INSTRUCTIONS TO FOLLOW: Please retype only the lines below that run from the one containing "Expand the GS user account menu chevron" through the last line, both included, without altering a word.

PROVIDED MATERIAL:
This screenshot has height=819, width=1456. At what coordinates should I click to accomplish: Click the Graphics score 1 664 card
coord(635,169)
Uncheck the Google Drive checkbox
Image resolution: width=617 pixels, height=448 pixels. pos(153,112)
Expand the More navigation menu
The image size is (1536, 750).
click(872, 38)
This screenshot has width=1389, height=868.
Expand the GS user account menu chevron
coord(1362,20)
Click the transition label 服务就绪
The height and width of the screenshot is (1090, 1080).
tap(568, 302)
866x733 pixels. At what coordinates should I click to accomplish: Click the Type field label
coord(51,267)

ANSWER BOX:
Expand the GS user account menu chevron
coord(1362,20)
Click the transition label 服务就绪
The height and width of the screenshot is (1090, 1080).
tap(568, 302)
866x733 pixels. At what coordinates should I click to accomplish: Click the Type field label
coord(51,267)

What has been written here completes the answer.